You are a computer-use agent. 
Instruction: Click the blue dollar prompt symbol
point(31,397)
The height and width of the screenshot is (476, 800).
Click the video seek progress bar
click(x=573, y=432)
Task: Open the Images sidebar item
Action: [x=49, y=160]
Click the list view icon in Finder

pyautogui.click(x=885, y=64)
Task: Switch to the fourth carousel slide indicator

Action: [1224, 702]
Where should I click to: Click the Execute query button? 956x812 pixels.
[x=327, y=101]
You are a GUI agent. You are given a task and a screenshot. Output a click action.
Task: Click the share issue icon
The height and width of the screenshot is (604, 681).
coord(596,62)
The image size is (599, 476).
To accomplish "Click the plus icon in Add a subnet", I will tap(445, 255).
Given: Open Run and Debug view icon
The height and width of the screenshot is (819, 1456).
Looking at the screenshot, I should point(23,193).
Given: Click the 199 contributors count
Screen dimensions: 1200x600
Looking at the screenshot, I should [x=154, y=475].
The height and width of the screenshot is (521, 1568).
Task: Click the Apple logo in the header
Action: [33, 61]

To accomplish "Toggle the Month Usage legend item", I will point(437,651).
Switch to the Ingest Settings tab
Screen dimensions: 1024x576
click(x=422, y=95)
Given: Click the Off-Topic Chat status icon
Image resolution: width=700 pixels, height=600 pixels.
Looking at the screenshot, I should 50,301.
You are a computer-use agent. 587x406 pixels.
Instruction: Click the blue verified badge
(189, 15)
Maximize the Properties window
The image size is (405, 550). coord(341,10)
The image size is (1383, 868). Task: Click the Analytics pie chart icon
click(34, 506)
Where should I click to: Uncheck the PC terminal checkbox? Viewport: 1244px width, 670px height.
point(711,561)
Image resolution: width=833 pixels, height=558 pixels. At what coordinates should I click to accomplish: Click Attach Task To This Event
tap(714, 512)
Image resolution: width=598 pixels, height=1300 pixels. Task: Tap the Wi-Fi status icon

• • • •

REQUEST
Repeat all of the items above word for word, keeping every line in its original order.

FULL RESPONSE
You are a computer-use agent. 
Instruction: Click the blue dollar prompt symbol
point(31,397)
The height and width of the screenshot is (476, 800).
Click the video seek progress bar
click(x=573, y=432)
Task: Open the Images sidebar item
Action: [x=49, y=160]
Click the list view icon in Finder

pyautogui.click(x=885, y=64)
Task: Switch to the fourth carousel slide indicator

Action: [1224, 702]
Where should I click to: Click the Execute query button? 956x812 pixels.
[x=327, y=101]
You are a GUI agent. You are given a task and a screenshot. Output a click action.
Task: Click the share issue icon
The height and width of the screenshot is (604, 681).
coord(596,62)
The image size is (599, 476).
To accomplish "Click the plus icon in Add a subnet", I will tap(445, 255).
Given: Open Run and Debug view icon
The height and width of the screenshot is (819, 1456).
Looking at the screenshot, I should point(23,193).
Given: Click the 199 contributors count
Screen dimensions: 1200x600
Looking at the screenshot, I should [x=154, y=475].
The height and width of the screenshot is (521, 1568).
Task: Click the Apple logo in the header
Action: [33, 61]

To accomplish "Toggle the Month Usage legend item", I will point(437,651).
Switch to the Ingest Settings tab
Screen dimensions: 1024x576
click(x=422, y=95)
Given: Click the Off-Topic Chat status icon
Image resolution: width=700 pixels, height=600 pixels.
Looking at the screenshot, I should 50,301.
You are a computer-use agent. 587x406 pixels.
Instruction: Click the blue verified badge
(189, 15)
Maximize the Properties window
The image size is (405, 550). coord(341,10)
The image size is (1383, 868). Task: Click the Analytics pie chart icon
click(34, 506)
Where should I click to: Uncheck the PC terminal checkbox? Viewport: 1244px width, 670px height.
point(711,561)
Image resolution: width=833 pixels, height=558 pixels. At what coordinates should I click to accomplish: Click Attach Task To This Event
tap(714, 512)
Image resolution: width=598 pixels, height=1300 pixels. Task: Tap the Wi-Fi status icon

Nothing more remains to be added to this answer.